Point 3 - My gut tells me to avoid any kind of rolling element bearings in this application because of the need for lubrication and their tendency to gum up.  I would go for plain bearings, a.k.a. bushings, probably plastic.  Gravity isn't a very strong driver in this case.  And I think the internal friction building up over a period of time could be significant.

RE: Gravity Conveyor

I agree with jboggs.  

Gravity is a horrid power choice, given the environment, and the level of sophistication available and the personnel turnover therein.

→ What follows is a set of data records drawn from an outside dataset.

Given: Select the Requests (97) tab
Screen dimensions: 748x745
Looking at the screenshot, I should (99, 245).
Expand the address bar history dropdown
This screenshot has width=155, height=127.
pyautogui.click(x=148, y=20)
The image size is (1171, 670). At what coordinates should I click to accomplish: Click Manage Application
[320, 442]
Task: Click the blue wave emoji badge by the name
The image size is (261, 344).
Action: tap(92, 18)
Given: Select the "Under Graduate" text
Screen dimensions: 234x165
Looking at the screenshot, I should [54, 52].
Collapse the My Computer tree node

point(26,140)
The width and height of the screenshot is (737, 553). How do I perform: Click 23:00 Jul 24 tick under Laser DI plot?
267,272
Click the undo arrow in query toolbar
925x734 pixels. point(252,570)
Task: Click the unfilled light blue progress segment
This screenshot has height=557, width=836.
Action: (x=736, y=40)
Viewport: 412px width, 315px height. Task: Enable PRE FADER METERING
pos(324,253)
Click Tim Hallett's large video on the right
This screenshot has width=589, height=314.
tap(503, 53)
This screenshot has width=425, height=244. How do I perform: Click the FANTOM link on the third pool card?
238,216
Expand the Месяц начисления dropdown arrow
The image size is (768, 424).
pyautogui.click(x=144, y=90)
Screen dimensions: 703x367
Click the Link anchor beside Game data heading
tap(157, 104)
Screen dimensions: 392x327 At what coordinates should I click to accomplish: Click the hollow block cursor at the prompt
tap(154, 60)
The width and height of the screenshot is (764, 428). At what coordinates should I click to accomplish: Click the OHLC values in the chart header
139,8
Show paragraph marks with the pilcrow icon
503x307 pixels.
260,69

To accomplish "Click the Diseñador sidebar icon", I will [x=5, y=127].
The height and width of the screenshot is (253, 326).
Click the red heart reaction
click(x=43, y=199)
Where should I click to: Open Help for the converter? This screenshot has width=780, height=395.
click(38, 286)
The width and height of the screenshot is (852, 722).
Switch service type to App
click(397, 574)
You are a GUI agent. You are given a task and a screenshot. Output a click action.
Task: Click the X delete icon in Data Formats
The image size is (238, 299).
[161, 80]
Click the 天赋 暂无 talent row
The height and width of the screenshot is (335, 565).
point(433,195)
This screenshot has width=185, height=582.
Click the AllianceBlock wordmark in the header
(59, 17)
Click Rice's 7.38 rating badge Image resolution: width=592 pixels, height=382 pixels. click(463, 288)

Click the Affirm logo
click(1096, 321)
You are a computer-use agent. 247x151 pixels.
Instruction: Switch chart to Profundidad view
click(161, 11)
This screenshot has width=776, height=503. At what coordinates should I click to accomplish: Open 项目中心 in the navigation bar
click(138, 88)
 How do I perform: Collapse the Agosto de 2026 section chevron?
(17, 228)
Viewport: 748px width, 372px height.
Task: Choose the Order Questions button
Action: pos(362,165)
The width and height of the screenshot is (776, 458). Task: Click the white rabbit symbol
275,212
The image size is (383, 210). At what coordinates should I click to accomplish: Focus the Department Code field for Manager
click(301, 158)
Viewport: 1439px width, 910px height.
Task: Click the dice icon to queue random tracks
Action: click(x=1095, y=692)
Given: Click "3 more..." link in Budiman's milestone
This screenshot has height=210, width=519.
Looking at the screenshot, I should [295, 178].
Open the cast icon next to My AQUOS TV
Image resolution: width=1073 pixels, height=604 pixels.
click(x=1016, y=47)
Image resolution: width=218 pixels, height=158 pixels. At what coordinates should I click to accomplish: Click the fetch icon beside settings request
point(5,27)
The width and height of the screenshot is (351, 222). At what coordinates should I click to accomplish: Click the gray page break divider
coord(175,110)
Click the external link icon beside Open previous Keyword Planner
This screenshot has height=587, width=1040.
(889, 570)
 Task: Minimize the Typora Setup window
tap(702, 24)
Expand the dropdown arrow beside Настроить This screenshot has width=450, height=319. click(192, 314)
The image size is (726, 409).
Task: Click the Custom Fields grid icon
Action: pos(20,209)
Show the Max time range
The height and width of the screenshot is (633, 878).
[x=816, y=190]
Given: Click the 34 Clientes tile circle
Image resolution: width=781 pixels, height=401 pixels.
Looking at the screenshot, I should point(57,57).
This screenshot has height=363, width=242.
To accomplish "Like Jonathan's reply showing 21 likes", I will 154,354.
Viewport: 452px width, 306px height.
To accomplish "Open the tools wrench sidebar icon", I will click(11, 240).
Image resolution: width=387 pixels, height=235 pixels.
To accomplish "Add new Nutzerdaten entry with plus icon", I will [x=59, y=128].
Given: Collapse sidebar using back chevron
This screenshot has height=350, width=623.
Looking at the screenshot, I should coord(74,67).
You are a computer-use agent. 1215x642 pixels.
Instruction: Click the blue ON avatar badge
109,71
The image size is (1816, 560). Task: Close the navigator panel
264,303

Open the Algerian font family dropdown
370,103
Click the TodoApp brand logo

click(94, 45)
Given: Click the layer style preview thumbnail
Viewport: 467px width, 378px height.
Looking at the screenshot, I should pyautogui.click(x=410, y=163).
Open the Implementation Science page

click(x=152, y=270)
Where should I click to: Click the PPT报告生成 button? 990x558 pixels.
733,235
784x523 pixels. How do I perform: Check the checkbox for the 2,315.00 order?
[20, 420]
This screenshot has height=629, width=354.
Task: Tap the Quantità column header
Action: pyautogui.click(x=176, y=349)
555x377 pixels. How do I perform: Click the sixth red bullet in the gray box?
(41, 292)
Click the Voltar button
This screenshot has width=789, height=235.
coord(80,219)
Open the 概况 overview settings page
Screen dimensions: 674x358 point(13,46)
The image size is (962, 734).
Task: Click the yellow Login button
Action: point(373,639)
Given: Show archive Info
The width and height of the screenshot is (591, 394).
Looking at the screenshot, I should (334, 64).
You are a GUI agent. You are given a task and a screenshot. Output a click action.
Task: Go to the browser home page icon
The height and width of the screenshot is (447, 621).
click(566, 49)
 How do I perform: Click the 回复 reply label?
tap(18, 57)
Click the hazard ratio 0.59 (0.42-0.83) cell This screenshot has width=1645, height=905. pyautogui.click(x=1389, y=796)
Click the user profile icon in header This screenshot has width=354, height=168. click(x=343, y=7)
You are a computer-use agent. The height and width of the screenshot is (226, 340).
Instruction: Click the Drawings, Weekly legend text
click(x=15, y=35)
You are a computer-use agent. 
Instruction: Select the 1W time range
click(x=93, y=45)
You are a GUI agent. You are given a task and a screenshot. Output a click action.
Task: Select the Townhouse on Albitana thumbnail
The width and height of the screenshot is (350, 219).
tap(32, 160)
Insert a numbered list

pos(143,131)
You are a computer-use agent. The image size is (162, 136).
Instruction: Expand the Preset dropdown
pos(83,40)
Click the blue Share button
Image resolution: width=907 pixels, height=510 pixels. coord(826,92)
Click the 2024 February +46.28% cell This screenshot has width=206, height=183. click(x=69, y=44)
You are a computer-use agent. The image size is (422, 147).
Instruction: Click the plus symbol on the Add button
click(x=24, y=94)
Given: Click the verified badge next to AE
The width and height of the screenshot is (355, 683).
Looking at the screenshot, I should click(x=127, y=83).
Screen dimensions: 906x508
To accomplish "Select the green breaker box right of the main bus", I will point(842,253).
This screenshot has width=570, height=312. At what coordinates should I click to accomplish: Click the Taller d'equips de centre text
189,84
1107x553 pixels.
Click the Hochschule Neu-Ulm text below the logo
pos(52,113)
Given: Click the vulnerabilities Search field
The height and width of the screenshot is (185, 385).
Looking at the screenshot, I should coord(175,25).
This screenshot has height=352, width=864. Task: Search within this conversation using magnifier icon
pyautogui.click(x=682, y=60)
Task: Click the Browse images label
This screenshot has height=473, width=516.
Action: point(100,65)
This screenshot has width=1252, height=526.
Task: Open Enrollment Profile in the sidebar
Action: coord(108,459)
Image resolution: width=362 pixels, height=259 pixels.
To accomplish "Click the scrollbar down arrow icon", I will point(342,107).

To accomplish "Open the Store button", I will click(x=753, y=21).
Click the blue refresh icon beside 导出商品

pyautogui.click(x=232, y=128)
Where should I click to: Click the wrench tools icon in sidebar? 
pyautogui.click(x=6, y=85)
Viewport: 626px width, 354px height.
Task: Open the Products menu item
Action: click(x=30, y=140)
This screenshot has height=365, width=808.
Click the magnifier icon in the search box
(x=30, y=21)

It needs to have a motor and a switch with an on position and especially an OFF position.


Mike Halloran
Pembroke Pines, FL, USA

RE: Gravity Conveyor

Thanks for the advice.   We have a motor driven conveyor system now that is a maintenance nightmare...hence the gravity thought.   I agree that it would probably be just as much of a problem with gravity unless you could put it at such an angle that the trays would slide without rollers.   In this case you would start breaking dishes.

RE: Gravity Conveyor

A system like that represents a learning opportunity.
Review the maintenance records, and follow them back to root causes.
Fix those, recurse, and you eventually get a better product, or at least more effective maintenance procedures.

Mike Halloran
Pembroke Pines, FL, USA

RE: Gravity Conveyor

Agree with Mike. Have you identified the root causes?  Not the symptoms - the causes.

I suspect that the root causes of the maintenance problems on the driven conveyor would have the same effect, create similar symptoms, on a gravity conveyor.

Hey, I'm not saying give up on the gravity conveyor.  I'm saying understand all the facts before you make a financial commitment.

Also, do you really need cylindrical rollers?  I've seen "skate wheel" conveyors work really well in gravity feed situations.  The reason is that skate wheels have nearly no inertia compared to rollers.

RE: Gravity Conveyor

gatech50, if they're Homer Laughlin (American made) dishes, go with the steep angle. You'll be supporting the economy and we can always use the business.

Seriously, the dishes could add significant weight and if you get them moving they will 'crash' at the end. I would take the advice of improving the belt you have.

RE: Gravity Conveyor

Are the dishes contained in bus-bins? I can imagine about 35 or 40 feet of incline with a level end section to decelerate the bins. We have a conveyor system which has a slope of 4.50 inches per 10 feet, with an overall transport length of around 120 feet. It does very well as a gravity conveyor IE keeping the velocity manageable.

I agree that you would want to avoid a motorized system in a foodservice kitchen, no need to introduce another maintenance routine. It's unlikely that your local health code would require it to be "washdown", but it would likely need to be of corrosion free materials, whether plastic or metal. It would not have to be rated for incidental food contact on the "dirty side" of the kitchen.

It is better to have enough ideas for some of them to be wrong, than to be always right by having no ideas at all.